Едва не задремала, пока безрезультатно вглядывалась в происходящее за окном. Ален вернулся далеко за полночь. Его походка была немного шатающейся. Похоже, погулял и правда неплохо!
Стало вдруг так страшно от того, что я задумала, что возникло желание отказаться от всего этого безумия и лечь спать. Но тут же представила себе, как более удачливые и смелые соперницы, которые, без сомнения, очень скоро появятся на горизонте, не постесняются сделать то же самое, лишь бы заполучить Алена. И решимость вернулась.
Выждав с полчаса, соскользнула с подоконника и, поправив ночную сорочку, двинулась к выходу. Привыкшие к полумраку глаза легко ориентировались в окружающей обстановке. Так что не понадобилось зажигать свет. Сердце колотилось как бешеное, к щекам прилила кровь. Руки тряслись так, что пришлось сжать их в кулаки, чтобы дрожь не передавалась всему телу.
У заветной двери я замерла. Мелькнула мысль, что Ален мог ведь и запереться изнутри. Почти захотела, чтобы так и было. Тогда бы нашлось оправдание, почему не удалось совершить задуманное. Но нет! Похоже, судьба сегодня решила дать мне шанс на полную опробовать свои силы. Дверь легко поддалась и даже не заскрипела.
Прошмыгнув внутрь, я закрыла ее за собой и провернула торчащий в замке ключ, словно таким образом отрезала себе пути к отступлению.
При неверном свете луны, проникающем из окна, различила лежащую на постели фигуру. Слышалось размеренное дыхание, возвещающее о том, что Ален уже уснул.
Подойдя к самой кровати, я некоторое время разглядывала безмятежное во сне лицо, кажущееся совсем юным. Подумала и подошла к окну, задернула портьеры. Осуществлять задуманное в полной темноте показалось не так стыдно.
Потом на ощупь вернулась к кровати. Решительно сбросила ночную сорочку и забралась под одеяло. Что делать дальше, не знала. Потому не нашла ничего лучше, как прижаться к Алену своим обнаженным телом и робко коснуться губами его плеча. Осознав, что он тоже полностью обнажен, почувствовала, что краснею еще больше. От Алена исходил запах алкоголя, но меня это ничуть не отталкивало. Наверное, не было ничего, что вызвало бы во мне отвращение, если это касалось его!
Он все еще не просыпался, и я, затаив дыхание, направила ладонь в путешествие по мужскому телу. Касалась твердых мышц на груди и плечах, опустилась по впалому животу вниз, туда, где начиналась дорожка волос. Как целитель, я прекрасно знала обо всех аспектах человеческой анатомии. Как женской, так и мужской. Но разумеется, лишь в теории. Мысль же о том, что дотрагиваюсь до самой интимной части тела любимого, вызывала невольную оторопь и волнение.
Внутри даже начало зарождаться возбуждение, которого никогда не чувствовала прежде. Под моей рукой естество Алена начало подавать признаки жизни. Я осторожно касалась его, проводила по нему, еще больше возбуждая. В конце концов, с губ мужчины сорвался стон, и он открыл затуманенные глаза.
Прежде чем любимый хоть что-то сказал, я потянулась навстречу и накрыла губами его рот. Неумело целовала, жалея, что никакого опыта в этом деле не имею. Впрочем, Ален довольно быстро перенял инициативу. С двойственными чувствами поняла, что как раз у него недостатка опыта нет.
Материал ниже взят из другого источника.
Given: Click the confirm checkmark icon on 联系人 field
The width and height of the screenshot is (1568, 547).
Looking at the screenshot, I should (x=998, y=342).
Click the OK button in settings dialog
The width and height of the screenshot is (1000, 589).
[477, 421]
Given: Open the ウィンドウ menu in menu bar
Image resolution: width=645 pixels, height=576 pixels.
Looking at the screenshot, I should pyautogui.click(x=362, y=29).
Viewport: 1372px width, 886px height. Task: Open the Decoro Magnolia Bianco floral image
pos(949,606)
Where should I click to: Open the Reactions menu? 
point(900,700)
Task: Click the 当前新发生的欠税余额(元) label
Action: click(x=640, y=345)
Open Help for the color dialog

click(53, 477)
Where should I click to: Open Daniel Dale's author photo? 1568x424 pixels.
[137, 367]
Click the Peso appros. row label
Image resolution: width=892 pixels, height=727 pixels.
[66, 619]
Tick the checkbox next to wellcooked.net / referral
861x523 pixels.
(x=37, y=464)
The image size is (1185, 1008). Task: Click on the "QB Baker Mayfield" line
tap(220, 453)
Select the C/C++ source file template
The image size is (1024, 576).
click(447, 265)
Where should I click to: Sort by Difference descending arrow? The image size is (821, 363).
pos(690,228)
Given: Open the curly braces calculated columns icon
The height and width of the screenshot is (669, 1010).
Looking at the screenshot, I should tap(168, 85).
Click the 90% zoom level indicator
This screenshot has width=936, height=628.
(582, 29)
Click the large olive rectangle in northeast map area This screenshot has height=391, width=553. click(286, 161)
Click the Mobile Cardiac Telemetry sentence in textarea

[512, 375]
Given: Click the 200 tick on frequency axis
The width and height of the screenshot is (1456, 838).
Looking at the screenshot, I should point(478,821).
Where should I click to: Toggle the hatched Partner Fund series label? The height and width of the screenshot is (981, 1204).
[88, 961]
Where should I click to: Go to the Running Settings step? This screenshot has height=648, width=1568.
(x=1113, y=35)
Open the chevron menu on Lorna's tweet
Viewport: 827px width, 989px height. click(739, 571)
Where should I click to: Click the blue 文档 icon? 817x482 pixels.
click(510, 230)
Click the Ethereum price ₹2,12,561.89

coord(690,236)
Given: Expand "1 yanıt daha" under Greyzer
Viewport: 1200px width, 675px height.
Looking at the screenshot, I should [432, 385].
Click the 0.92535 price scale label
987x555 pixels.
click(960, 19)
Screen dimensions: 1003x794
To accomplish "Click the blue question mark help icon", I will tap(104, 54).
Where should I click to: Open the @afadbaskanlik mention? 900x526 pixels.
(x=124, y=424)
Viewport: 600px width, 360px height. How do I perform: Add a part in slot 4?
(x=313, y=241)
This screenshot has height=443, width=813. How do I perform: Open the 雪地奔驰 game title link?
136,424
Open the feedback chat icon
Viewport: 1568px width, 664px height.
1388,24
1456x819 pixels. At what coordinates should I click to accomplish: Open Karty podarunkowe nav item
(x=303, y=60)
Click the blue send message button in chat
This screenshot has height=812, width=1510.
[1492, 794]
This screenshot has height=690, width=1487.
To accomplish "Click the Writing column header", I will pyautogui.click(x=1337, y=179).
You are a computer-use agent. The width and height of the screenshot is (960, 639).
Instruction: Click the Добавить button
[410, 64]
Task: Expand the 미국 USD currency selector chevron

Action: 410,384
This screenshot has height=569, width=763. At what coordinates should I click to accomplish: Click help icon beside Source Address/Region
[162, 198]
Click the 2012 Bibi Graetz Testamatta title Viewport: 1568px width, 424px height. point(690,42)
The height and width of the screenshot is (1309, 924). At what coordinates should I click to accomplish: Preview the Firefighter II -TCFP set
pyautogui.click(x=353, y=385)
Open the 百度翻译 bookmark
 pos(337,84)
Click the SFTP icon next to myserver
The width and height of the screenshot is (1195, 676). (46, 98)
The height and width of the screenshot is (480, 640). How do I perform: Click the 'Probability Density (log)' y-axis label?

Его поцелуй вскоре поглотил меня всю, лишив возможности мыслить трезво. Сладкий, чувственный, безумно возбуждающий! Подмяв меня под себя и оказавшись сверху, Ален начал еще и ласкать мое тело, пробуждая внутри все большее томление. Я застонала ему в рот, когда пальцы коснулись меня там, где еще не касался ни один мужчина.
- Да ты уже вся мокрая, - оторвавшись от моих губ, хрипло выдохнул Ален слегка заплетающимся языком. - Так и знал, что выкинешь нечто подобное. Вот чертовка!
Знал? Я напряглась, чувствуя, как сладкий дурман понемногу начинает улетучиваться. Откуда он мог знать, если я сама решилась на это далеко не сразу? Да и то даже сейчас считаю безумием!
- Ты ведь знаешь, что я ничего не могу тебе обещать серьезного, Идет? - снова послышался голос Алена.
А я осознала, что он принимает меня за другую. Будто холодом проморозило от этой мысли. Попыталась высвободиться, что-то сказать, но Ален снова коснулся меня там, и единственное, что сорвалось с губ - долгий протяжный стон.